## WHAT IS REQUIRED:
Starting at the line that contains "Identify the location of day-card-monday: MONDAY" and ending at the end of the listing, write out those lines again, requests included, with every coordinate in the answers multiplied by 0.45 and rounded to a whole number, halves rounded up. Leave the pictures out.

########

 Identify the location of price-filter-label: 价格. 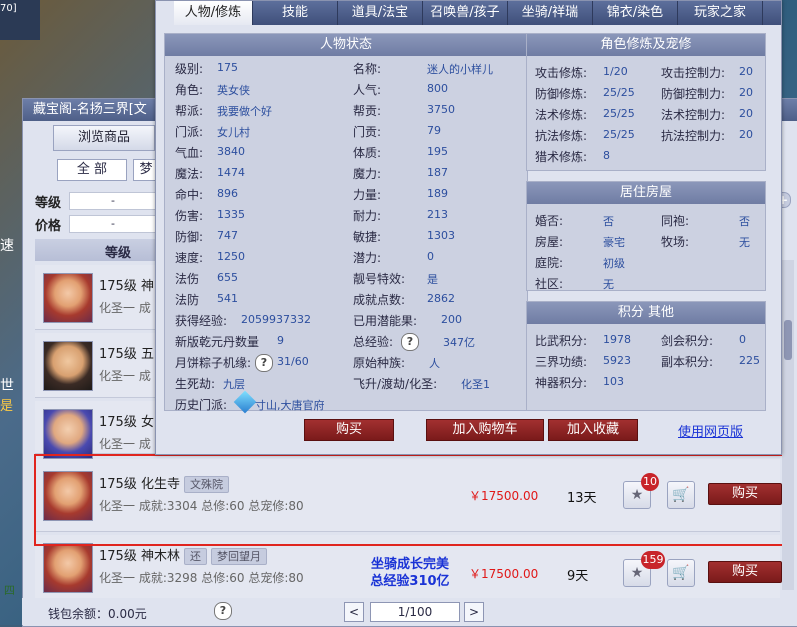
(48, 226).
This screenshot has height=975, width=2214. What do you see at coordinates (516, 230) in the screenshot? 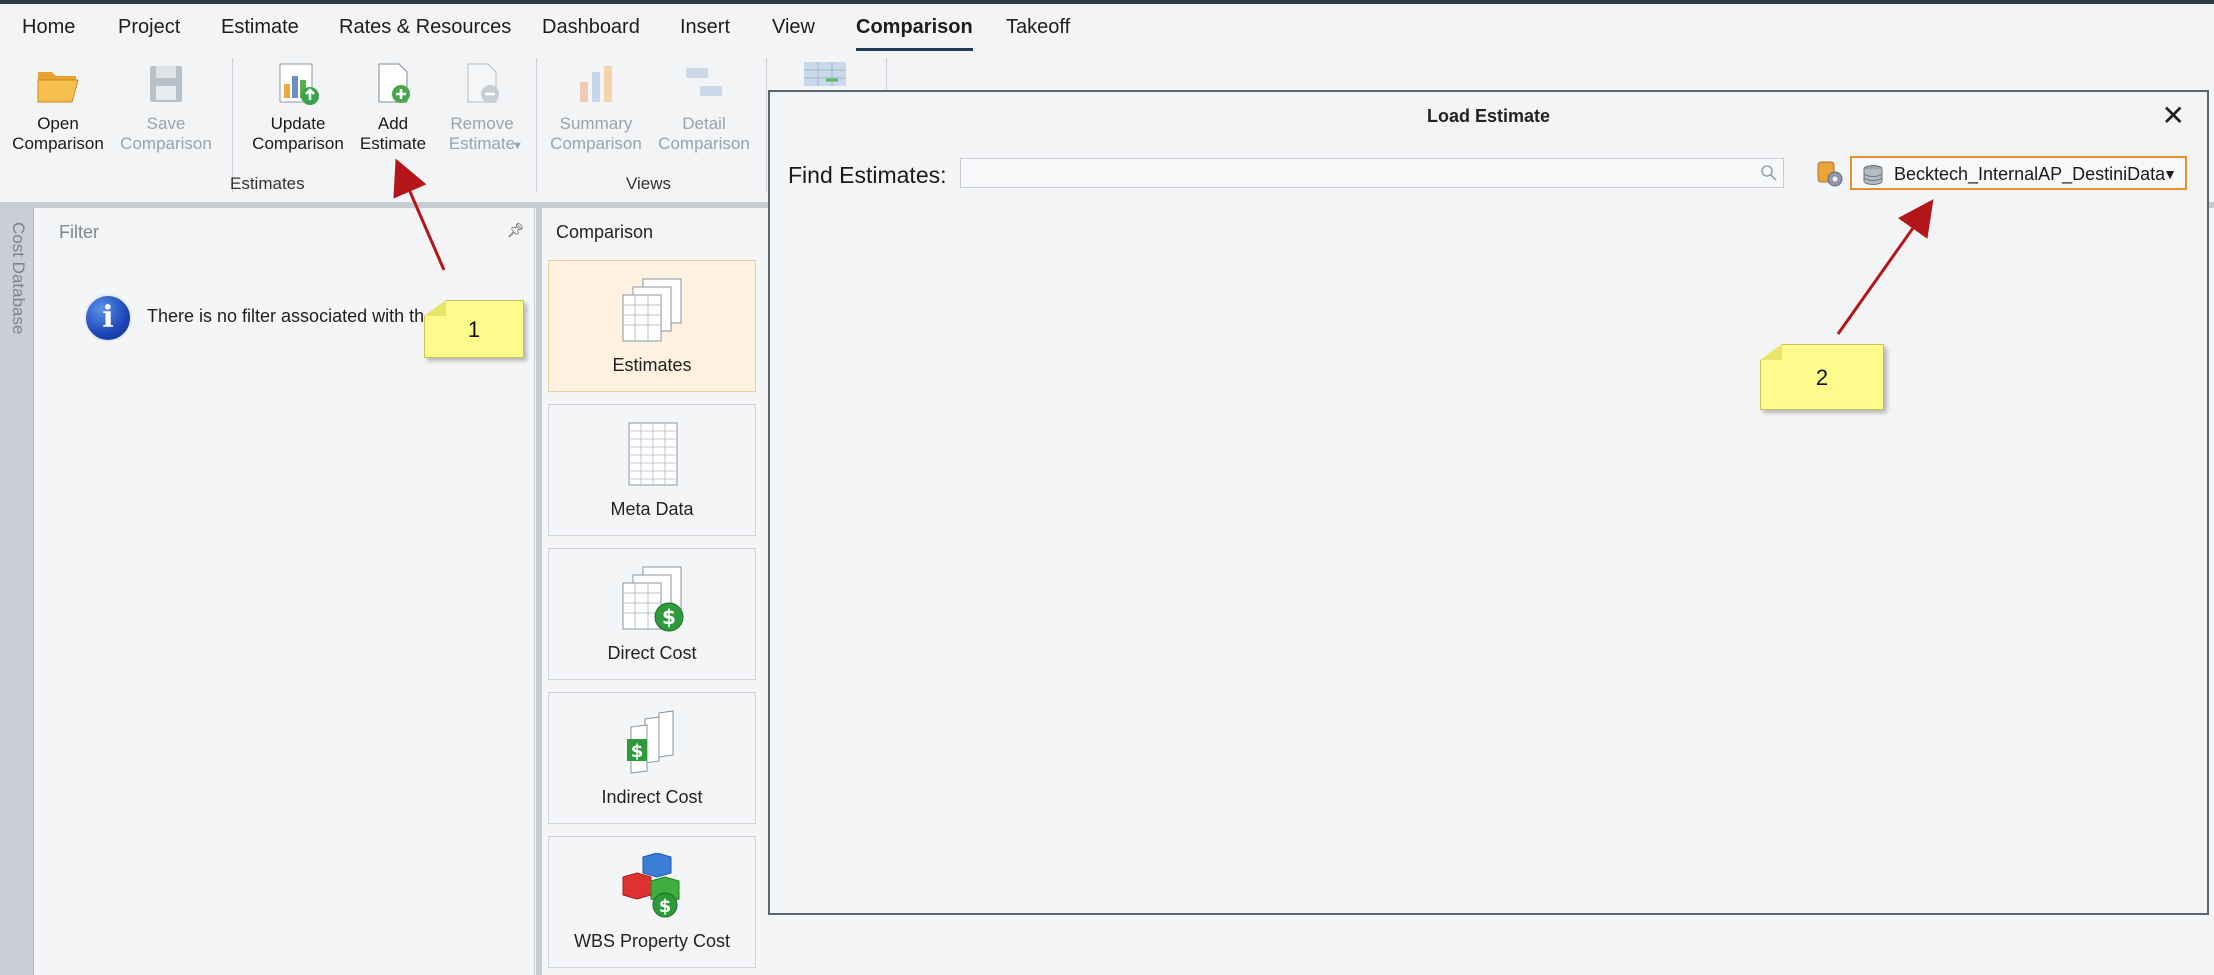
I see `pin-icon: 📌︎` at bounding box center [516, 230].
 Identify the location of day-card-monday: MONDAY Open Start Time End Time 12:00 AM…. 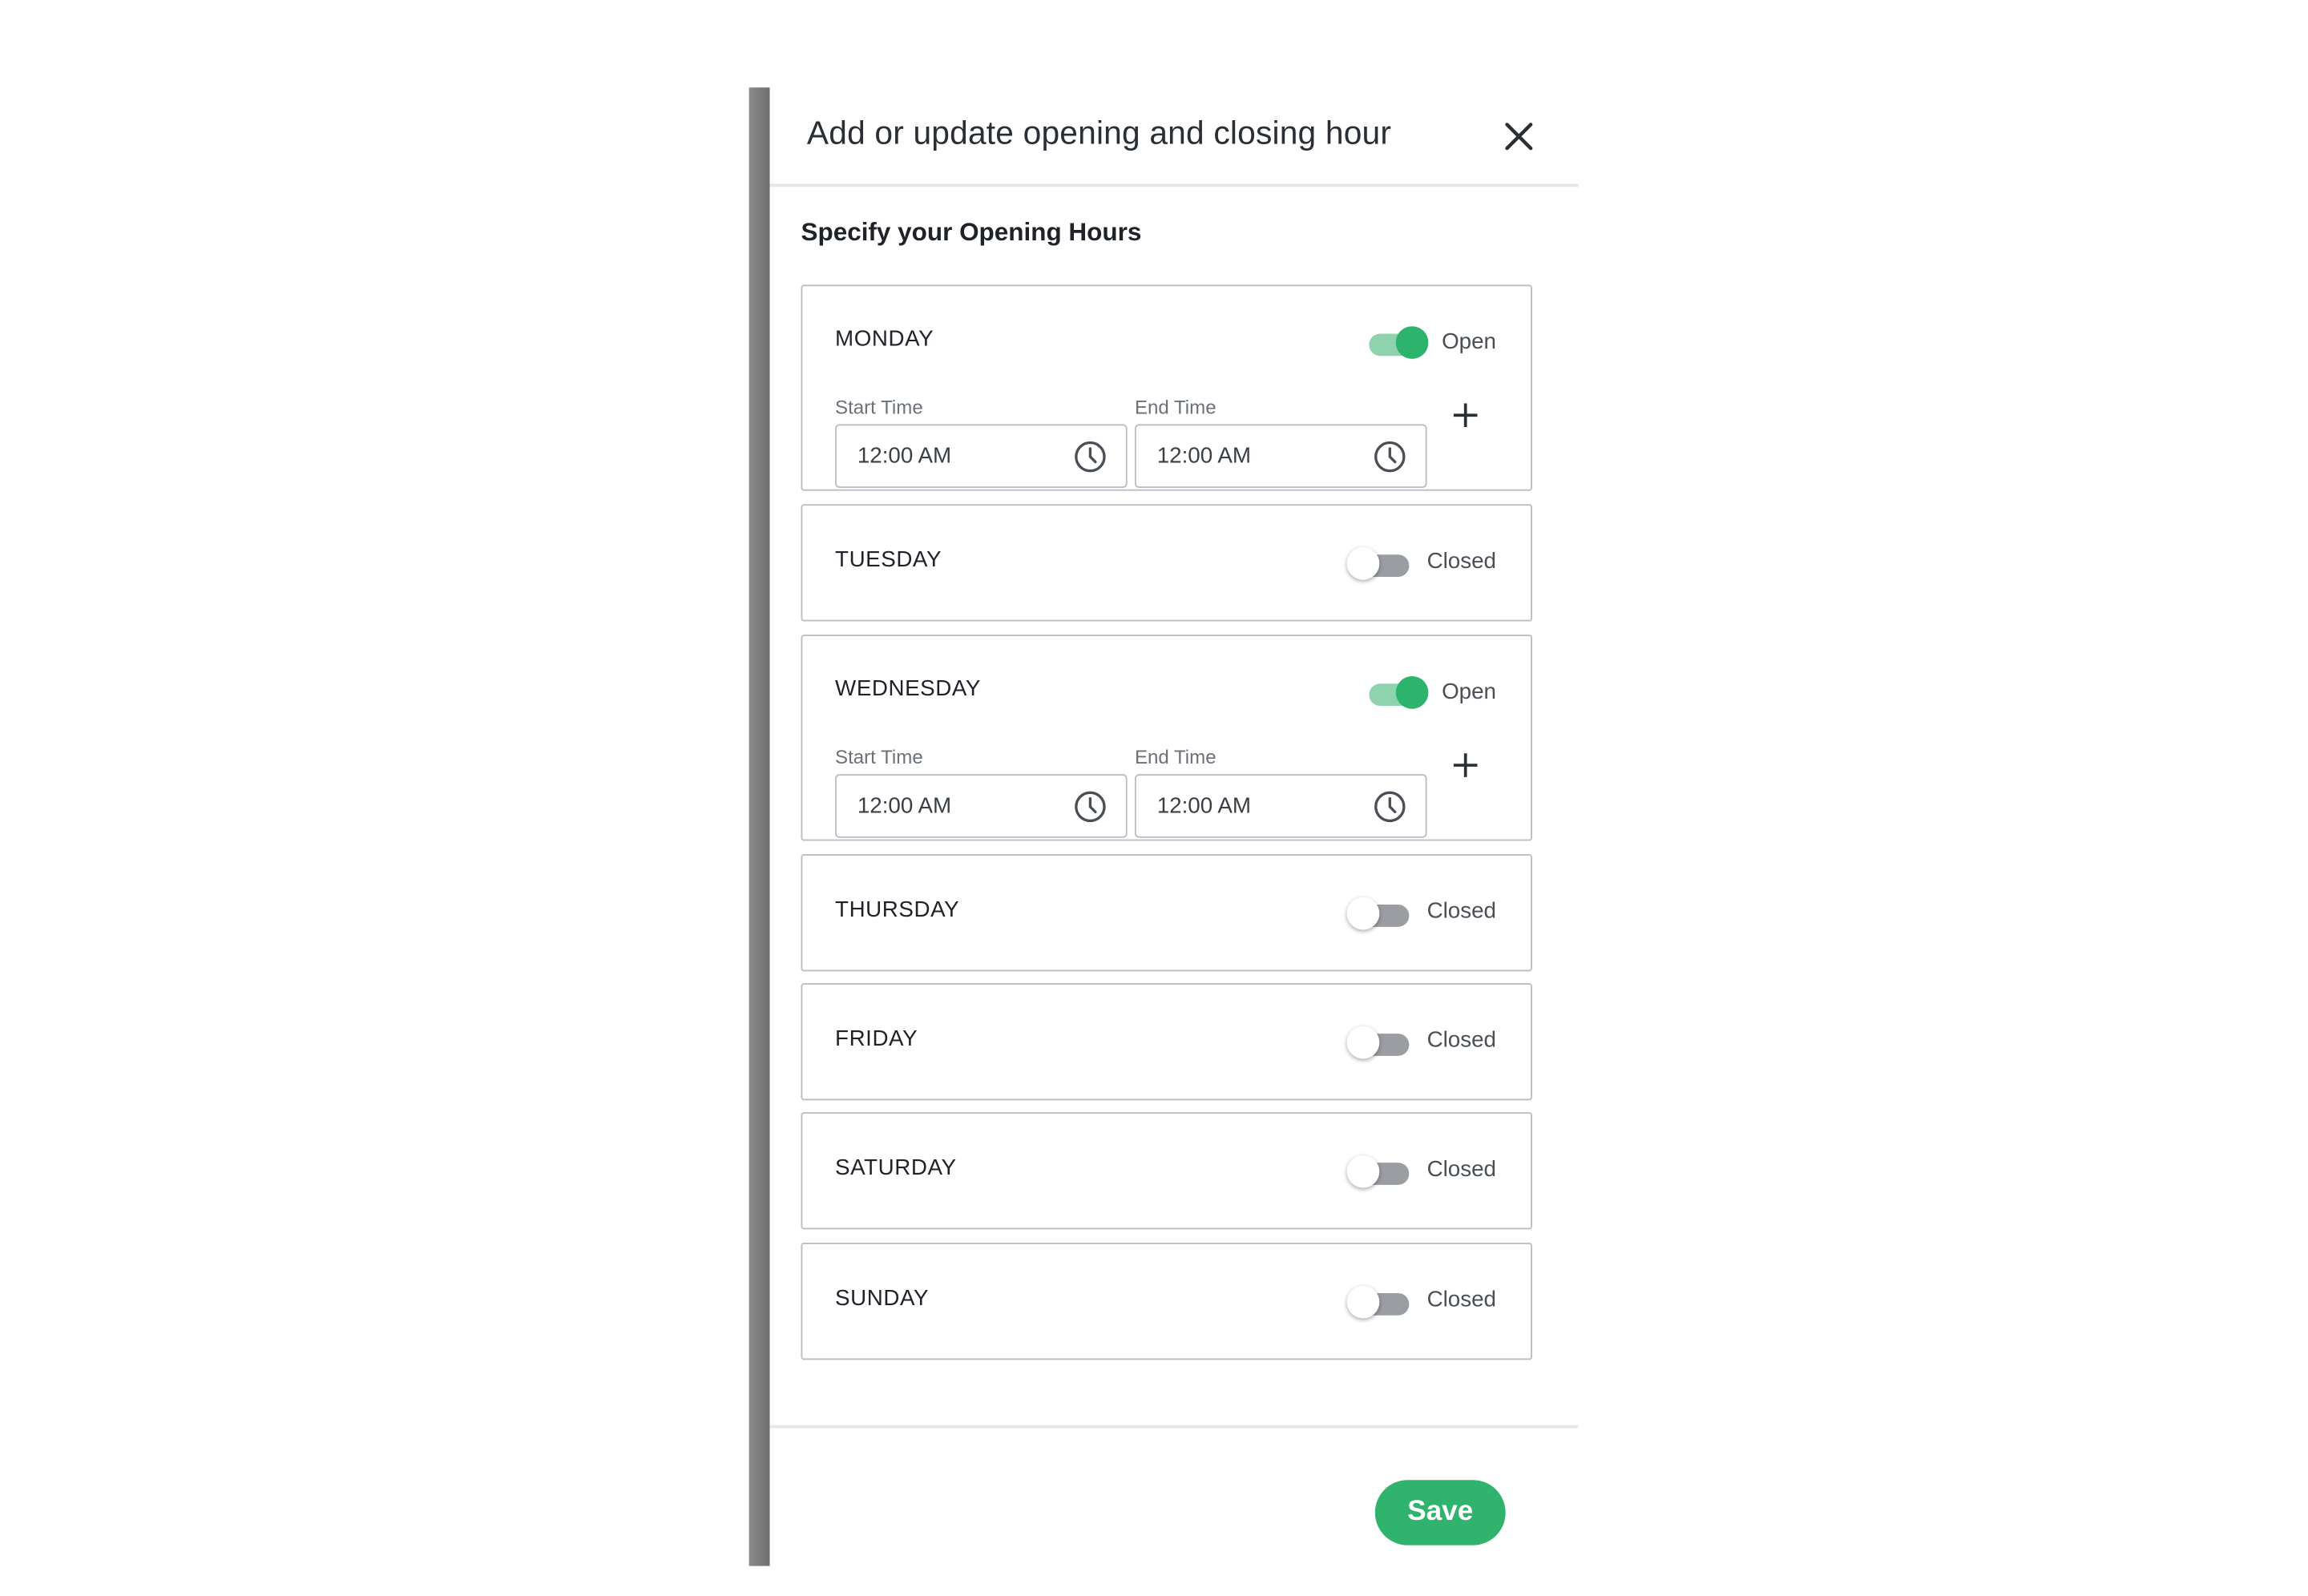
(1166, 388).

########

## TASK OUTPUT:
 Identify the location of day-card-monday: MONDAY Open Start Time End Time 12:00 AM…. 
(525, 175).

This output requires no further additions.